Si tende oggi a guardare agli anni ’80 e ’90 come un’epoca dorata, in cui i giovani vivevano nel quotidiano senza la continua tentazione di rifugiarsi oltre la tenda del digitale. Serate fuori, socializzazione, divertimenti all’aria aperta. E soprattutto, nessun bisogno di apparire “migliori” sotto la lente implacabile dei social network e l’inquietante forma mentis che tende tanto spesso a derivarne. Osservare un periodo della storia recente con oggettività, tuttavia, dovrebbe voler dire apprenderne gli aspetti negativi assieme a quelli da commemorare sulle cartoline. Comprendere davvero la maniera in cui l’oscurità dell’anima delle persone ha sempre ricercato il modo di costruire gerarchie tra gli abitanti dei contesti condivisi. In maniera non meno terribile, quando il mondo materiale era il teatro di quel tipo di battaglia priva di una via d’uscita che potesse soddisfare le ambizioni di ognuno.

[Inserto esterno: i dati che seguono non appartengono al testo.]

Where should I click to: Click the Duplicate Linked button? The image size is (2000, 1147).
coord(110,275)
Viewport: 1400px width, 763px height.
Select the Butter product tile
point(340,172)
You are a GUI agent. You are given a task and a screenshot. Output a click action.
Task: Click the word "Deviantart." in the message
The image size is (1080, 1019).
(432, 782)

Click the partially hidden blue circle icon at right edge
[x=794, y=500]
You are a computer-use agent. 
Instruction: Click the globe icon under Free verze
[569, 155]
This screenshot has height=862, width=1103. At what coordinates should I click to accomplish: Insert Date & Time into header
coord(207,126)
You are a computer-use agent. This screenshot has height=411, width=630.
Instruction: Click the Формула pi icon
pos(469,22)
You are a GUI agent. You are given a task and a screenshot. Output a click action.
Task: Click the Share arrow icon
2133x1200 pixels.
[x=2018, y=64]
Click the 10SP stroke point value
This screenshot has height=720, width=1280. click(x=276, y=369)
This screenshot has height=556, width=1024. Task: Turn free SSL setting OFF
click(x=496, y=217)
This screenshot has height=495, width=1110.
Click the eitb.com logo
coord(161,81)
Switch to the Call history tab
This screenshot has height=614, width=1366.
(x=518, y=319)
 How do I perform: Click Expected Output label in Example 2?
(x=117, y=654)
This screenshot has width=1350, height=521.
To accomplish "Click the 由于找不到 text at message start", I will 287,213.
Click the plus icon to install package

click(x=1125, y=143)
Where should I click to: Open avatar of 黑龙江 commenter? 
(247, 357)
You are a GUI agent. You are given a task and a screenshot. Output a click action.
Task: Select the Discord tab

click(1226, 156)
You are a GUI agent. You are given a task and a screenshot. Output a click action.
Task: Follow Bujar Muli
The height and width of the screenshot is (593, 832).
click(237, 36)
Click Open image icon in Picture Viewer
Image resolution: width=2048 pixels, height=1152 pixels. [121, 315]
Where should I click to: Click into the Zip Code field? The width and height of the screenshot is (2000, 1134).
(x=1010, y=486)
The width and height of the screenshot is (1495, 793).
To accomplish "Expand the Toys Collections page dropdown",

Così capitava tanto spesso, tra i liceali e gli universitari bostoniani, che qualcuno perpetrasse la necessità di sopravvivere ad un importante rito di passaggio: il salto nelle cupe acque della vecchia cava allagata di Quincy, da rocce sfaccettate che potevano raggiungere anche i 20 o 30 metri d’altezza. Al termine di una serata che iniziava tra la gioia e le risate; proseguiva al tavolo di alcolici o narcotici di varia natura; individuava il suo coronamento, tristemente inevitabile, in terribili tragedie familiari. Viene riportato a tal proposito che le vittime, principalmente i molti tuffatori che batterono la testa, scomparvero sotto la superficie, esalarono l’ultimo respiro tra le acque torbide dell’incidentale bacino, raggiunsero un gran totale di 51 tra il 1960 e il 1998 per una media di 1,3 l’anno. A un ritmo tale che in certi periodi la polizia e gli altri soccorsi, ogni qual volta accorrevano sulla scena successivamente all’ennesima sventura, finivano per ritrovare altri cadaveri, ancor prima di quello indicato dai compagni o colleghi dell’ultimo individuo transitato a miglior vita tra le scoscese pareti di pietra. Per una serie di malcapitate eppur dannatamente comprensibili ragioni. In primo luogo, la vicinanza al centro cittadino e la facilità con cui un simile tetro poteva essere raggiunto dalle persone. Seguìta dalla relativa segregazione, lontano dall’occhio scrutatore di qualsivoglia autorità o guardiano designato dalle autorità cittadine. E poi c’è il fascino tentatore, di un’attività che in linea di principio poteva sembrare così facile da portare a compimento: “Se l’hanno fatto gli altri, perché rifiutarsi? Che fai, non ti butti?” Quindi circa un ventennio prima degli anni 2000, la sempre nutrita fazione americana di coloro che volevano Cambiare le Cose in Meglio pensò bene di far collocare in queste acque vecchi pali telefonici e tronchi d’albero nel tentativo di scoraggiare i tuffatori. Ma nel giro di pochi mesi, appesantiti dall’umidità, gli oggetti ben visibili finirono per scomparire sotto la superficie. Così che le vittime, purtroppo, continuarono ad aumentare…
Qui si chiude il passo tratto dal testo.